The Effects of Floodplain Regulation on Housing Markets

Date
Monday January 30, 2023
Time:
12:10pm - 1:30pm
Location
241 Giannini Hall | 12:10-1:30pm
Presenter
Abigail Ostriker | MIT Phd Candidate, Faculty Search Presentation
About this event

Abstract

We investigate the effects of housing regulations designed to correct a wedge between privately- and socially-optimal construction in areas at risk of flooding in Florida. Using a spatial regression discontinuity around regulatory boundaries and an event study around the policy’s introduction, we document that floodplain regulation reduces new construction in high-risk areas and increases the share of newly-built houses that are elevated.
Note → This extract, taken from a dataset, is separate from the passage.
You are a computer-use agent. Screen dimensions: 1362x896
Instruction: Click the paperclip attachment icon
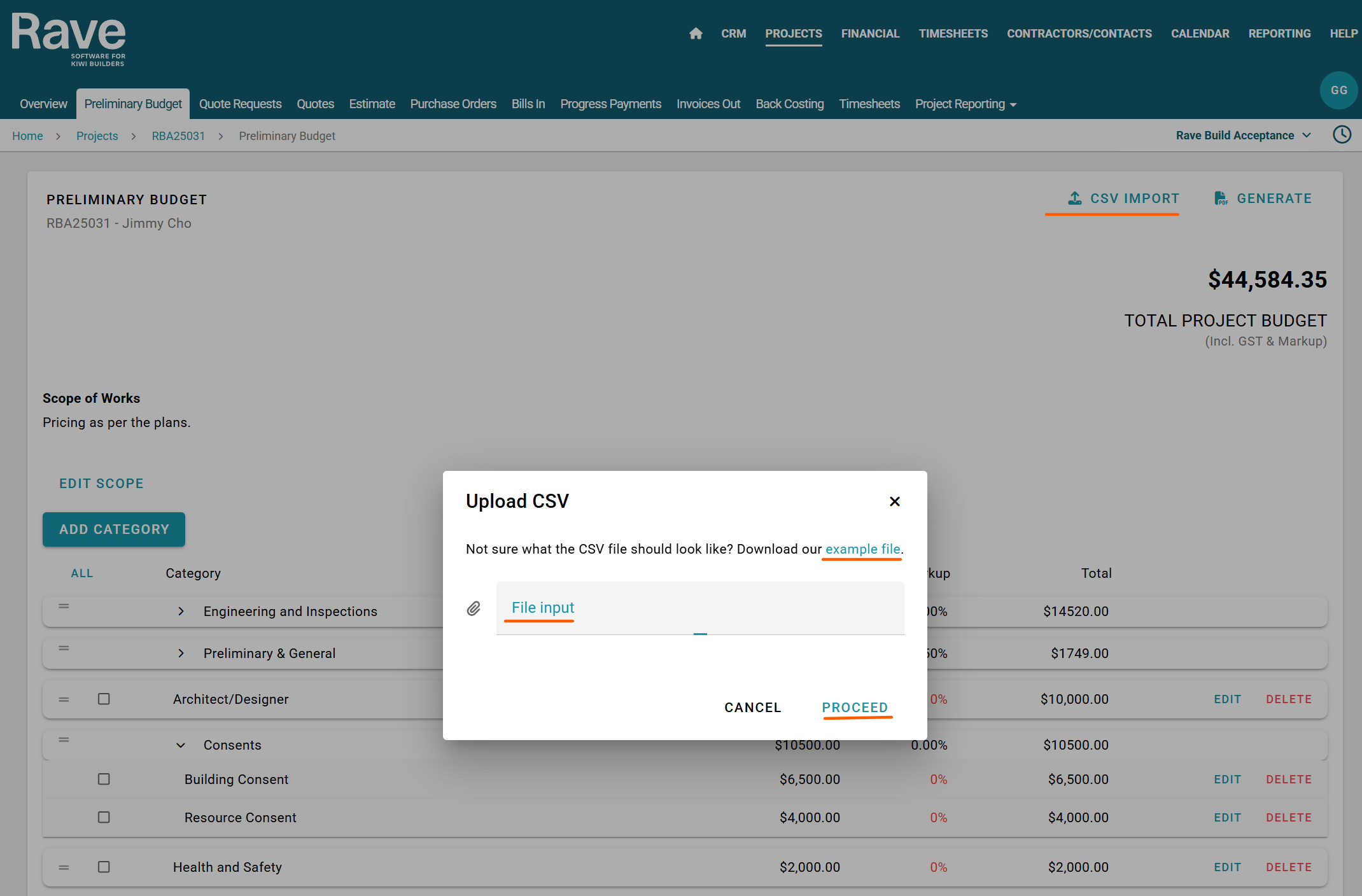(x=474, y=609)
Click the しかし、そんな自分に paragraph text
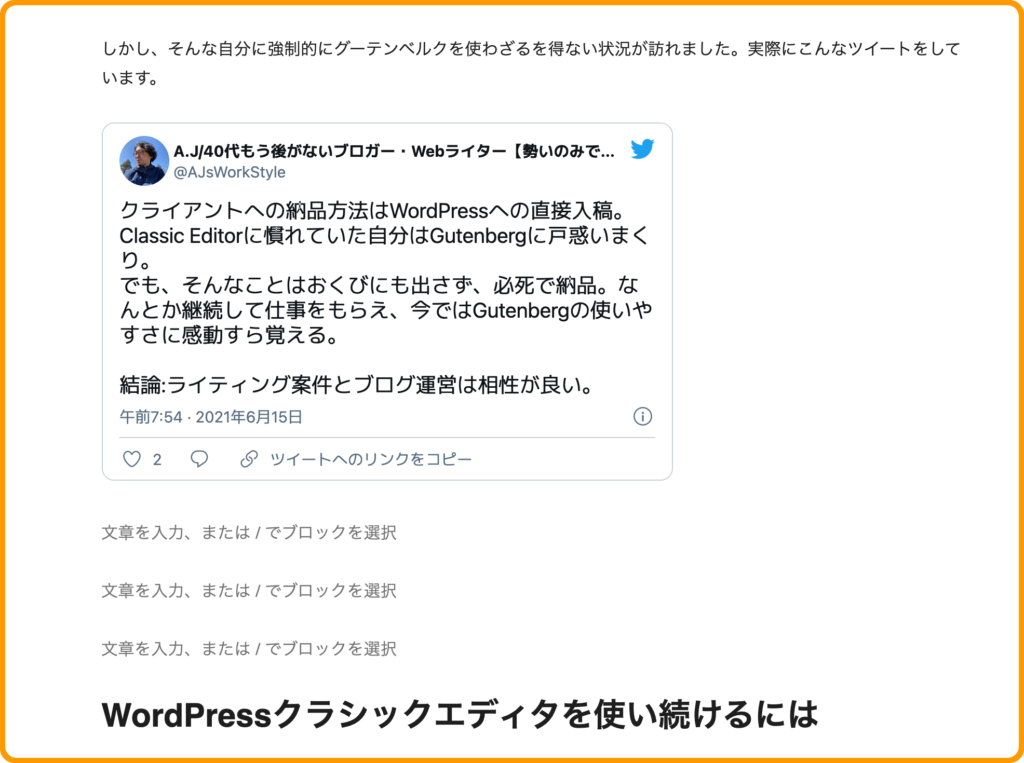Screen dimensions: 1024x763 (x=531, y=49)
Embedding these effects in a model of residential choices with elastic housing supply, we find that the policy reduces expected flood damages by 60%. One-quarter of this reduction is driven by relocation of new construction to lower-risk areas, and three-quarters is driven by elevation of houses remaining in risky areas. However, this second-best policy achieves at best about one-tenth of possible welfare gains because of poor targeting. It overcorrects in many areas, inducing more consumers to elevate and relocate than is socially-optimal, while still allowing inefficiently-high construction in the riskiest places. By contrast, a flexible corrective tax on flood risk would achieve substantial welfare gains of more than $2,700 per newly-developed house.